Why are the asynchronous event sources taking a long time to trigger my Lambda function?
4 minute read
There's a delay when the asynchronous event sources trigger my AWS Lambda function.
When using asynchronous invocations with your Lambda functions, you might notice that your events take longer than expected to trigger. Or, your events might be sent to the dead-letter queue (DLQ) without being picked up by the Lambda service for further processing.
There are several different AWS Services that invoke Lambda functions asynchronously:
Generally, you might see delays due to the asynchronous method of handling requests.
When you make a request, it's sent to an internal asynchronous queue. Lambda picks up requests from the internal asynchronous queue, and then sends the request to the Lambda function for further processing. You might see a delay in the Amazon CloudWatch logs for your function if your Lambda function runs into errors. Delays can also occur if the requests are throttled at function level.
If there are no errors or throttle data points at the function level, then check the Regional level metrics for errors and throttles. If other functions are invoked asynchronously and then encounter errors, then these functions are significantly delayed. So, even if your function doesn't have error or throttle data points, the invocations or requests made to the function might still be delayed.
If other functions that are in the same Region as your Lambda function invoke a number of times asynchronously, then the internal queue becomes congested. To resolve the issue, increase the Regional level concurrency.

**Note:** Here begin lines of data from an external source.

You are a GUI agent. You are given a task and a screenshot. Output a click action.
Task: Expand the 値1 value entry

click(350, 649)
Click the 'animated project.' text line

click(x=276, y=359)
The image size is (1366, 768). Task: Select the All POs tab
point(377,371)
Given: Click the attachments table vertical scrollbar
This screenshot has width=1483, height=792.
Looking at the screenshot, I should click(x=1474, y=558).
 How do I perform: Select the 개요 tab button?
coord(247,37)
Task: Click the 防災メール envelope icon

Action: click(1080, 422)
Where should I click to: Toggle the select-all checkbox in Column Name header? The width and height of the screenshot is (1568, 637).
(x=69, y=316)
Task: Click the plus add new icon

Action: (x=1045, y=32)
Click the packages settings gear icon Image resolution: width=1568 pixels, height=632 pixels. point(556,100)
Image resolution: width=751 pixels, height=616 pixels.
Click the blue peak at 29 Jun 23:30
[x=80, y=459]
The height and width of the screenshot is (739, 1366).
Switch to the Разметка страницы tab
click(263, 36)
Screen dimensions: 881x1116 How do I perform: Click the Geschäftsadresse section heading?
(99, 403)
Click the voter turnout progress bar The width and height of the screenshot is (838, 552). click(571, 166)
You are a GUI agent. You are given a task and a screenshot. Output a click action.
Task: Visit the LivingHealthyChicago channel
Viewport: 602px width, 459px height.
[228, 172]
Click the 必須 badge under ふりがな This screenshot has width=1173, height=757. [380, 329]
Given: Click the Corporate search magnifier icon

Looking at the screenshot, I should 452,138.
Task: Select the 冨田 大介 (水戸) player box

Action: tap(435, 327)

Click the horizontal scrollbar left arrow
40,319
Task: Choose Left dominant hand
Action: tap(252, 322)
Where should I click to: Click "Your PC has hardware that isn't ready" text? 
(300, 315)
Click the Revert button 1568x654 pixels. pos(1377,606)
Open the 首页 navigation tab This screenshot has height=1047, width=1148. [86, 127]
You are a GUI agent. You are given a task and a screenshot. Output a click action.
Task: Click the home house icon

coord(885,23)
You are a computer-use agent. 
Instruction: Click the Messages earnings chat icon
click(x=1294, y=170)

To check the internal queue backlog, turn on AWS X-Ray on your Lambda function. When AWS X-Ray is turned on, you can use the dwell time property. This property shows the total time that requests spend in the internal queue before the Lambda service sends them to the Lambda function for processing.
Set up a per-function concurrency, or reserved concurrency, to protect functions against the queue backlog.
Lambda is a distributed service, and it makes sure that your function is invoked at least once. However, if the function is invoked more than once, then duplicates can occur. Check the CloudWatch logs for these duplicate invocations.
Review the CloudWatch logs for Lambda, and check the request IDs for your function. From the logs, you can check whether duplicate events have the same or different request IDs. Request IDs remain the same throughout the lifecycle of an asynchronous invoke for Lambda. If the Request IDs are the same, then check whether the function has any error data points that caused the invocation to retry and duplicate.
If the Request IDs are different, then the duplicate invocations are occurring on the client side.
Review the CloudWatch logs to differentiate between missing and delayed invocations. For delayed invocations, follow the steps previously detailed in the Delayed invocations section of this article.
Missing invocations occur when there isn't enough concurrency to serve the request. If the function has reserved concurrency and the function runs into errors, the request spends a long time in the asynchronous queue. The request is then deleted without being processed by Lambda. Review the AsyncEventsDropped metric to check the number of events that were dropped without running the function.
If you configured DLQ, check the DLQ or the on-failure destination for the request. If an event expires in the internal queue after six hours, then the request can be sent to the DLQ without being processed by Lambda.